The 50-year-old SpaceX and Tesla CEO is a business "savant," but his "gift is not empathy with people," his brother and longtime business partner Kimbal Musk told Time Magazine earlier this month.
The savant claim is hard to deny. By Elon Musk's own token, both Tesla and SpaceX were much more likely to fail than succeed when each first launched in the early 2000s. Yet Tesla's market value is $1.1 trillion as of Monday, and SpaceX was most recently valued at $100.3 billion in October — helping the tech magnate cement his status as the world's richest person, with a net worth of $274 billion, according to Bloomberg.
But that largesse doesn't appear to extend to his interpersonal skills, a claim echoed repeatedly in recent years by friends, foes and Musk himself.
"I reinvented electric cars and I'm sending people to Mars in a rocket ship," the billionaire said in May while hosting NBC's "Saturday Night Live." "Did you think I'm also going to be a chill, normal dude?"
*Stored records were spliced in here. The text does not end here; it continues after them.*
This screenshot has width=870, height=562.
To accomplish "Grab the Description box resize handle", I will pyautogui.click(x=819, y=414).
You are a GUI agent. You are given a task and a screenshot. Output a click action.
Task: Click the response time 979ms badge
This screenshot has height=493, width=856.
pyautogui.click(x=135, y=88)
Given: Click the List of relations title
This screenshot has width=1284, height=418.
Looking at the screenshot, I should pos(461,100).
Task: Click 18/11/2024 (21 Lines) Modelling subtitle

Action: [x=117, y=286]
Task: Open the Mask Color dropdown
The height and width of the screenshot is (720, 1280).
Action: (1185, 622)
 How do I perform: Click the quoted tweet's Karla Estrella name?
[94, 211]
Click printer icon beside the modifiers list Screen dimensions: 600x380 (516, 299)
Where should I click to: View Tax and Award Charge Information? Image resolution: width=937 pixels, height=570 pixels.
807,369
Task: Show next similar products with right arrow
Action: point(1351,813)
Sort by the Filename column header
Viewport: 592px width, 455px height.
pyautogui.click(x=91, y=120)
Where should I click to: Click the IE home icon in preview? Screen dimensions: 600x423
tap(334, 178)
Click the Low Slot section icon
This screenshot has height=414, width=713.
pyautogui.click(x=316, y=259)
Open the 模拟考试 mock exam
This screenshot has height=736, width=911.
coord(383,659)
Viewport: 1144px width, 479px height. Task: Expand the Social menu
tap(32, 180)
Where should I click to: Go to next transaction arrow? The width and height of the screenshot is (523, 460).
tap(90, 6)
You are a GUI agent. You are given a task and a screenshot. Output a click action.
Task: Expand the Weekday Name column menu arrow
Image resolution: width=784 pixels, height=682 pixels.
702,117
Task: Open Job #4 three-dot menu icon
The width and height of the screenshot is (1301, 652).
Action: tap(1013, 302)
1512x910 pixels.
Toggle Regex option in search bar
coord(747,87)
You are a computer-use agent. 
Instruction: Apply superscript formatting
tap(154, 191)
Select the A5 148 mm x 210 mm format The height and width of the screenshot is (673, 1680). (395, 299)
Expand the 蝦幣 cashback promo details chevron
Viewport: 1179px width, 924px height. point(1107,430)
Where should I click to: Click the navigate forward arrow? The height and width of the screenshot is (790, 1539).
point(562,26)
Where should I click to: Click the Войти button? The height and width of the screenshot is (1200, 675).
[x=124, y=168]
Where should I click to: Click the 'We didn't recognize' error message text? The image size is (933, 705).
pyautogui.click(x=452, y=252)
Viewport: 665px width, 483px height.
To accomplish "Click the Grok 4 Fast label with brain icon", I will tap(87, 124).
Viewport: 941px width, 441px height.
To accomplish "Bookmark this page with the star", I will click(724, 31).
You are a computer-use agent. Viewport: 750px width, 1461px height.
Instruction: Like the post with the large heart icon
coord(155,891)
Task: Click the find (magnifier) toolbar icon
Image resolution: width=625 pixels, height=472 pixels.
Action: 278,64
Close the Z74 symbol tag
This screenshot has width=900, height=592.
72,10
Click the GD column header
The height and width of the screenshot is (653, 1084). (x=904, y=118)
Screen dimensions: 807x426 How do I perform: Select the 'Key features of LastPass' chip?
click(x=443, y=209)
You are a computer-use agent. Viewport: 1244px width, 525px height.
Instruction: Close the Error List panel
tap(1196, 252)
In 2015, author and journalist Ashlee Vance published a 400-page biography of Musk — and told Vice that Musk has "the weirdest kind of empathy."
"He doesn't have a lot of interpersonal empathy, but he has a lot of empathy for mankind," Vance said. "I think he has a completely different set of emotions than the average person does."
Research shows that empathetic bosses can make most employees feel significantly more productive and engaged. In a survey published by New York City-based workplace nonprofit Catalyst earlier this year, 61% of respondents with "highly empathic senior leaders" said they felt consistently innovative at work, compared with only 13% of other respondents.
Similarly, 76% of people who said they had a caring boss reported feeling "often or always engaged" at work, compared with just 32% of those with "less empathetic" bosses.
Musk seems to fit into that latter category. For years, he's said that space exploration and travel are essential to humanity's survival, and that electric vehicles can help combat climate change. But some employees and ex-employees say they're forced to endure toxic, damaging workplaces to work on those potentially world-changing projects.
After Musk was named Time's Person of the Year earlier this month, former SpaceX engineer Ashley Kosak wrote an op-ed for online publication Lioness alleging that she was sexually harassed during her tenure, and that Musk helped create the workplace atmosphere responsible for it.
"Elon makes promises he doesn't hold himself accountable to, shifts the goalpost constantly, unnecessarily strips resources from people who are working themselves to the brink of burnout, and then sends threatening messages to remind them that their efforts will never be adequate," Kosak wrote.
After the op-ed's publication, four other ex-SpaceX employees reported separate workplace harassment stories to The Verge.
Similar allegations exist at Tesla, where production assistant Jessica Barraza sued her employer last month over "rampant sexual harassment" and "nightmarish conditions" at the company's Fremont, California-based plant. Six other women have since filed similar lawsuits, many of them directly blaming Musk for Tesla's workplace culture, according to the Washington Post.
Neither SpaceX nor Tesla immediately responded to CNBC Make It's request for comment.